§ About this task: A word-for-word copy of the listing that follows is required.

§ Data excerpts:
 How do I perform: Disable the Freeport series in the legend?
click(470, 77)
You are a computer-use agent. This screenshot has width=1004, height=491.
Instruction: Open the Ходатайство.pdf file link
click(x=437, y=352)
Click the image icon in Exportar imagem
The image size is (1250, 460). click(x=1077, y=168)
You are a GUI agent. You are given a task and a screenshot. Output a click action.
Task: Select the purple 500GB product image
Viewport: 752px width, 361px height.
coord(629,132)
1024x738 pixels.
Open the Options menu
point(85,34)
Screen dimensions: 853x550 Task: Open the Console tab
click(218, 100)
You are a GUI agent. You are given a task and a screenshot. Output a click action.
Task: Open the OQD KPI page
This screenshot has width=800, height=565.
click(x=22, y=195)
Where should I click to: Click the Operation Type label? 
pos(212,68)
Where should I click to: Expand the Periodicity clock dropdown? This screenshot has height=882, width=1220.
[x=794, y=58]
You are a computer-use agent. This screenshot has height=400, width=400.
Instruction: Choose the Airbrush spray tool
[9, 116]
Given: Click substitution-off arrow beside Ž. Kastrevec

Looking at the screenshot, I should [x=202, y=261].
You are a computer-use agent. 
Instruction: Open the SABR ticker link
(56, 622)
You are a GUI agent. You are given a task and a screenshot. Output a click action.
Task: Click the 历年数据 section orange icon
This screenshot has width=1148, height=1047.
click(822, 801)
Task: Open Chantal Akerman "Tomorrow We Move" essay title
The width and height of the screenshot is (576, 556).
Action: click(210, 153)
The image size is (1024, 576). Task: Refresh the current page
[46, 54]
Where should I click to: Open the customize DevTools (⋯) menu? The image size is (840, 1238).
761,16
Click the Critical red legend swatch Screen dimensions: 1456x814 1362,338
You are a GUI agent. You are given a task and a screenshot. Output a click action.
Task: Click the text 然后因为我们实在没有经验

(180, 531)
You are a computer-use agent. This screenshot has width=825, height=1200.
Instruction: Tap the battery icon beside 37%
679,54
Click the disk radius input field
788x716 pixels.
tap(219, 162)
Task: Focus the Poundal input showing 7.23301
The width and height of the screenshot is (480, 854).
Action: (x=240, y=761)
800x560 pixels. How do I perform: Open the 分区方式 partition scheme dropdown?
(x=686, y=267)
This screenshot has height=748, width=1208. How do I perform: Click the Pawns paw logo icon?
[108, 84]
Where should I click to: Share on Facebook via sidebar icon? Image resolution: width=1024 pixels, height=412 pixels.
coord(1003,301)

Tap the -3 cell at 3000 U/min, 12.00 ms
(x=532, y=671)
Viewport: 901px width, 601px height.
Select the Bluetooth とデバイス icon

§ Task solution:
 How do I perform: Disable the Freeport series in the legend?
click(470, 77)
You are a computer-use agent. This screenshot has width=1004, height=491.
Instruction: Open the Ходатайство.pdf file link
click(x=437, y=352)
Click the image icon in Exportar imagem
The image size is (1250, 460). click(x=1077, y=168)
You are a GUI agent. You are given a task and a screenshot. Output a click action.
Task: Select the purple 500GB product image
Viewport: 752px width, 361px height.
coord(629,132)
1024x738 pixels.
Open the Options menu
point(85,34)
Screen dimensions: 853x550 Task: Open the Console tab
click(218, 100)
You are a GUI agent. You are given a task and a screenshot. Output a click action.
Task: Open the OQD KPI page
This screenshot has width=800, height=565.
click(x=22, y=195)
Where should I click to: Click the Operation Type label? 
pos(212,68)
Where should I click to: Expand the Periodicity clock dropdown? This screenshot has height=882, width=1220.
[x=794, y=58]
You are a computer-use agent. This screenshot has height=400, width=400.
Instruction: Choose the Airbrush spray tool
[9, 116]
Given: Click substitution-off arrow beside Ž. Kastrevec

Looking at the screenshot, I should [x=202, y=261].
You are a computer-use agent. 
Instruction: Open the SABR ticker link
(56, 622)
You are a GUI agent. You are given a task and a screenshot. Output a click action.
Task: Click the 历年数据 section orange icon
This screenshot has width=1148, height=1047.
click(822, 801)
Task: Open Chantal Akerman "Tomorrow We Move" essay title
The width and height of the screenshot is (576, 556).
Action: click(210, 153)
The image size is (1024, 576). Task: Refresh the current page
[46, 54]
Where should I click to: Open the customize DevTools (⋯) menu? The image size is (840, 1238).
761,16
Click the Critical red legend swatch Screen dimensions: 1456x814 1362,338
You are a GUI agent. You are given a task and a screenshot. Output a click action.
Task: Click the text 然后因为我们实在没有经验

(180, 531)
You are a computer-use agent. This screenshot has width=825, height=1200.
Instruction: Tap the battery icon beside 37%
679,54
Click the disk radius input field
788x716 pixels.
tap(219, 162)
Task: Focus the Poundal input showing 7.23301
The width and height of the screenshot is (480, 854).
Action: (x=240, y=761)
800x560 pixels. How do I perform: Open the 分区方式 partition scheme dropdown?
(x=686, y=267)
This screenshot has height=748, width=1208. How do I perform: Click the Pawns paw logo icon?
[108, 84]
Where should I click to: Share on Facebook via sidebar icon? Image resolution: width=1024 pixels, height=412 pixels.
coord(1003,301)

Tap the -3 cell at 3000 U/min, 12.00 ms
(x=532, y=671)
Viewport: 901px width, 601px height.
Select the Bluetooth とデバイス icon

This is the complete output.